Google erneuert seine Smartphone-Reihe. Heute Nacht ab 0 Uhr deutscher Zeit werden auf dem „Made by Google“-Event in New York vier Geräte der Pixel-11-Serie vorgestellt: das Pixel 11, das Pixel 11 Pro, das Pixel 11 Pro XL und das faltbare Pixel 11 Pro Fold. Hinzu kommt die Smartwatch Pixel Watch 5. Alle Geräte lassen sich ab sofort vorbestellen und sind ab dem 20. August im Handel. Die Preise reichen von 999 Euro für das Pixel 11 bis 2.389 Euro für die größte Speichervariante des Falt-Smartphones.

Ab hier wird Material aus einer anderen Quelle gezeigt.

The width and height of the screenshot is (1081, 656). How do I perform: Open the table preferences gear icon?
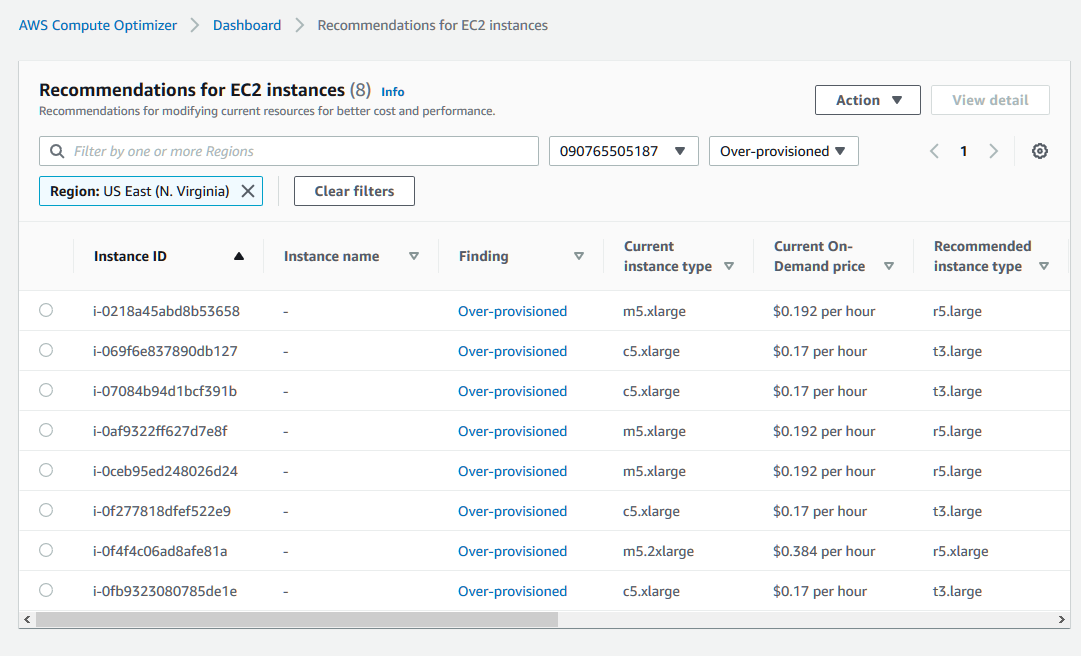tap(1040, 150)
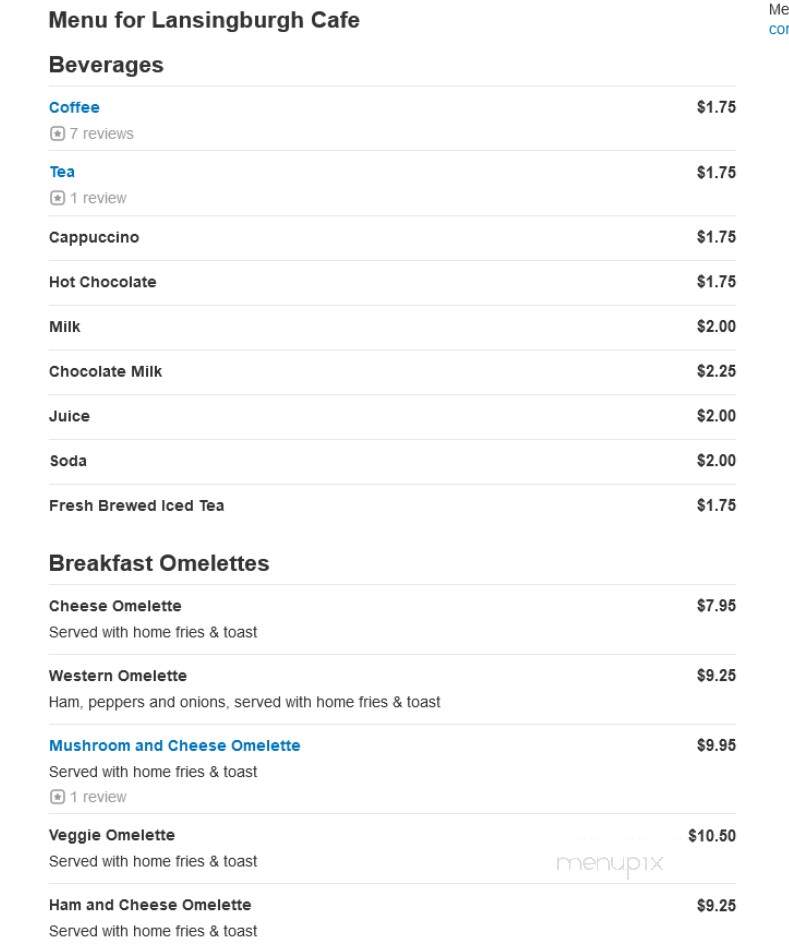Click the Fresh Brewed Iced Tea item

click(x=136, y=506)
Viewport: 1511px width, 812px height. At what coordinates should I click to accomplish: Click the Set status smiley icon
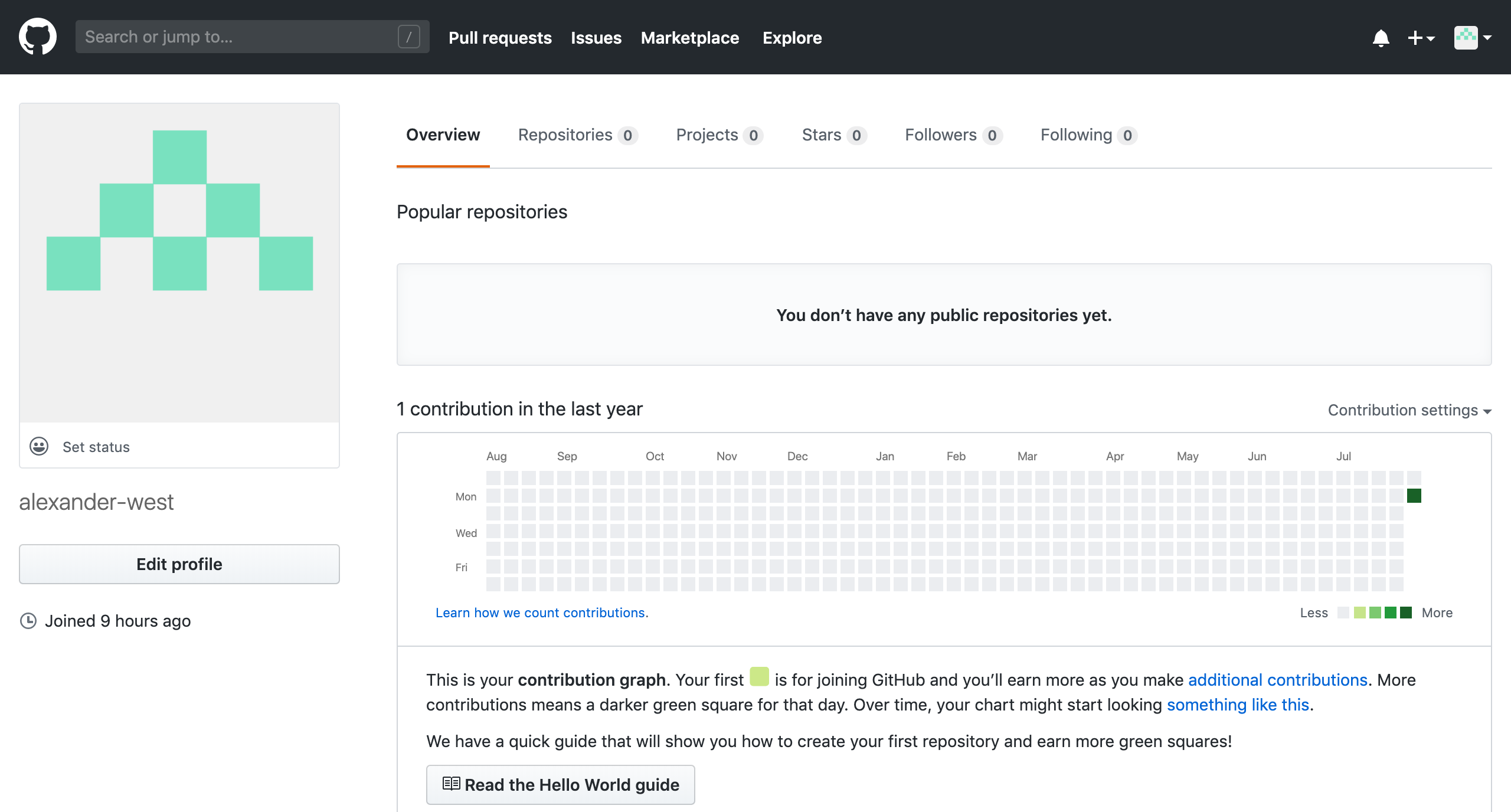click(38, 447)

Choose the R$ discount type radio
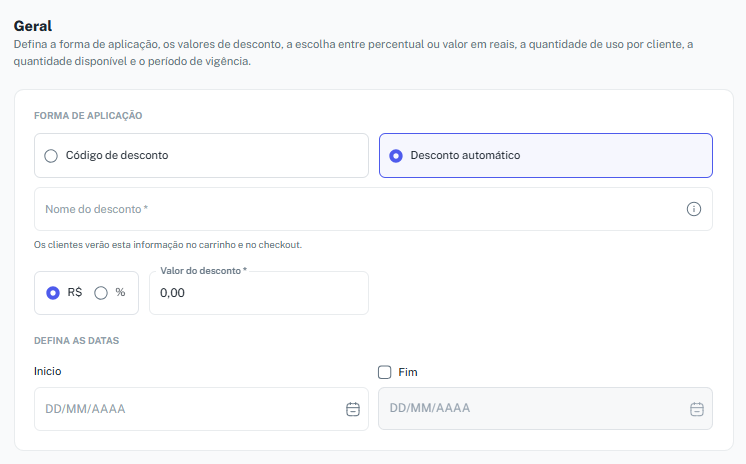(x=53, y=293)
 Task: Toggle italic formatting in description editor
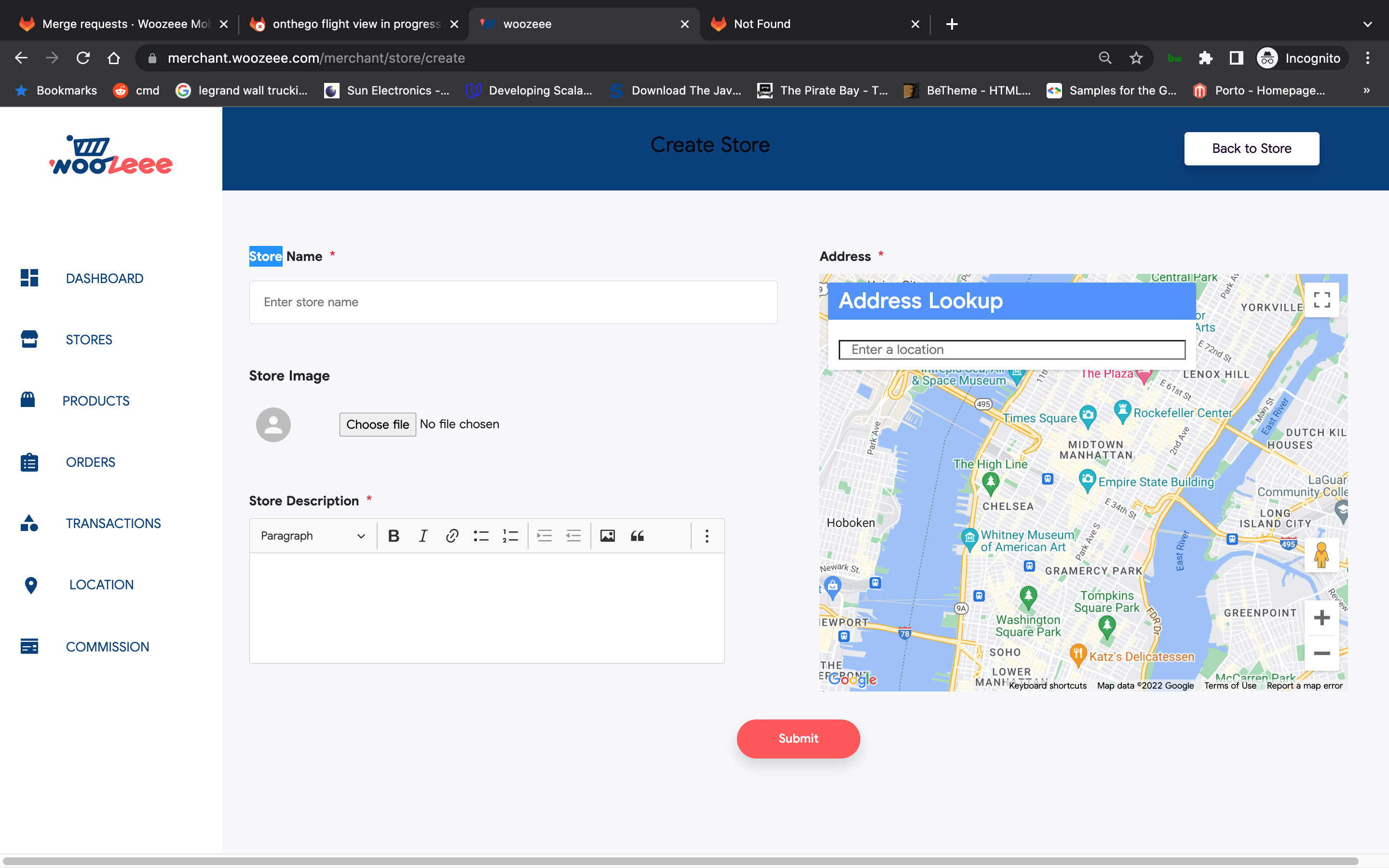coord(423,536)
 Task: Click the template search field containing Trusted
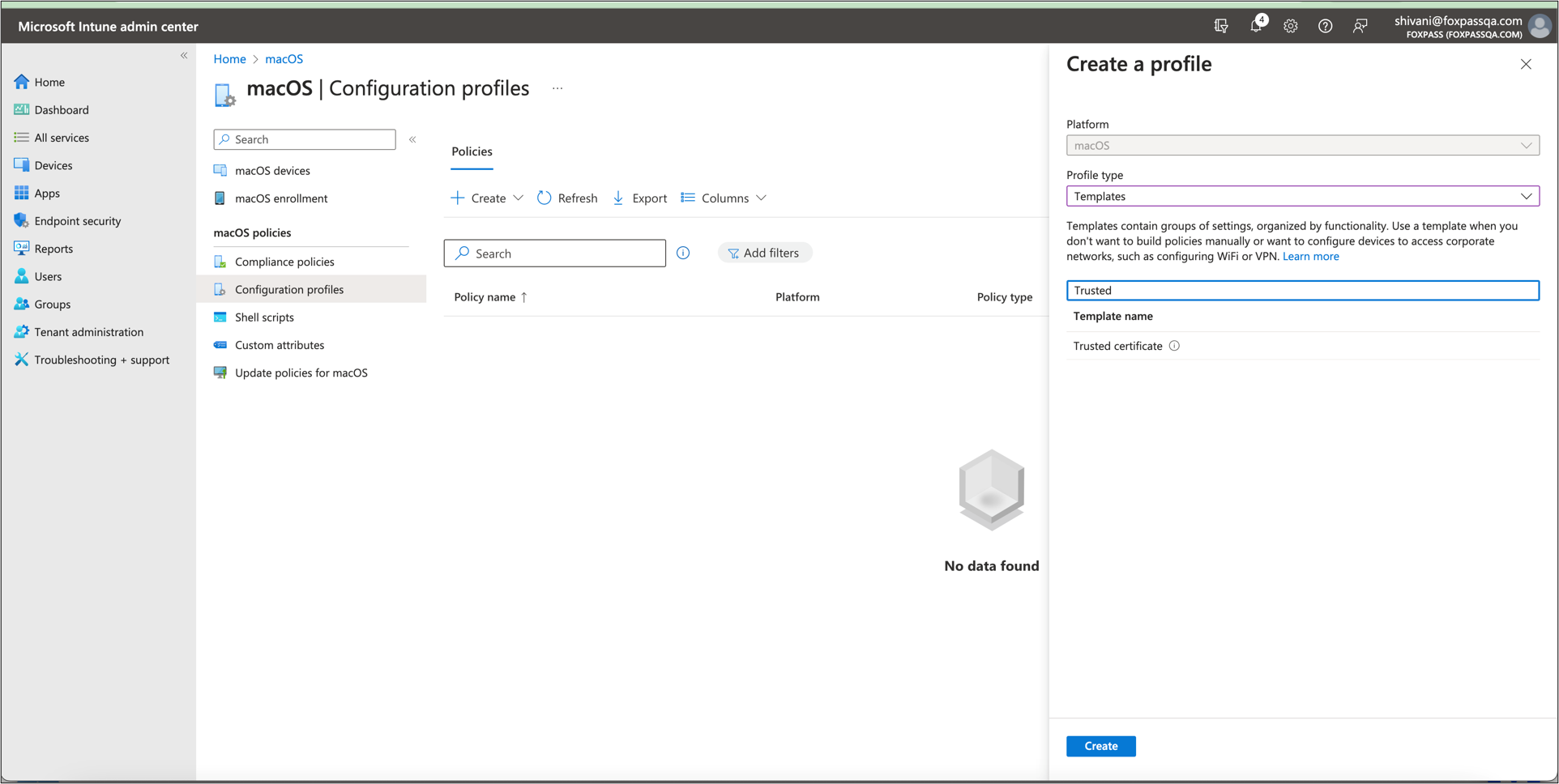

In allen vier Smartphones arbeitet der neue hauseigene Prozessor Tensor G6. Laut Google surft er rund 25 Prozent schneller, lädt Apps etwa 15 Prozent schneller und arbeitet bis zu 20 Prozent sparsamer als das Vorgängermodell. Einheitlich ist auch der Speicher: Alle Modelle starten in diesem Jahr mit 256 Gigabyte. Sieben Jahre lang will Google Betriebssystem- und Sicherheitsupdates liefern. Ausgeliefert werden die Geräte mit Android 17.
Bis zu 120-facher Zoom bei den Pro-Modellen
Die größten Änderungen betreffen die Kameras von Pixel 11 Pro und Pro XL. Beide Geräte haben drei Kameras auf der Rückseite: eine Hauptkamera mit 50 Megapixeln, eine Ultraweitwinkelkamera mit 48 Megapixeln und ein Teleobjektiv mit ebenfalls 48 Megapixeln und fünffacher optischer Vergrößerung. Darüber hinaus lässt sich digital bis zum 120-fachen Zoom gehen. Solche Extremwerte sind allerdings mit Vorsicht zu genießen: Google selbst schränkt ein, dass die Ergebnisse variieren können.
Alltagsnäher dürfte die Funktion „Sofort-Nachtsicht“ sein. Bisher mussten Nutzer bei Nachtaufnahmen das Smartphone einige Sekunden stillhalten, während die Software mehrere Bilder verrechnet. Laut Google entfällt diese Wartezeit weitgehend, weil der neue Prozessor die Rechenarbeit deutlich schneller erledigt. Dazu kommt der Modus „Magische Aufnahme“: Statt den richtigen Moment abzupassen, drückt man einmal ab, und das Gerät schneidet und schärft Foto oder Video automatisch nach.

Auch beim Bildschirm legen die Pro-Modelle zu. Ihre Displays erreichen nach Herstellerangaben eine Spitzenhelligkeit von 3.600 Nits und sollen damit auch in direktem Sonnenlicht ablesbar bleiben. Das Deckglas sei zudem mehr als doppelt so kratzfest wie bisher.
Leuchten auf der Rückseite sollen Blicke aufs Display sparen
Eine ungewöhnliche Neuerung tragen die drei Pro-Geräte auf dem Rücken: Rund um den Kamerablitz sitzt ein Kranz kleiner Leuchten, den Google „HiLight“ nennt. Liegt das Smartphone mit dem Bildschirm nach unten auf dem Tisch, leuchtet dieser Ring bei Anrufen von zuvor festgelegten Kontakten in einer selbst gewählten Farbe auf. Die Idee dahinter: Nutzer erkennen am Farbsignal, ob ein Anruf wichtig ist, ohne das Gerät umzudrehen. Eingebunden ist die Funktion in die Telefon-App des Herstellers und in WhatsApp. Überdies zeigt der Leuchtring an, ob der Sprachassistent Gemini gerade zuhört, Daten verarbeitet oder antwortet.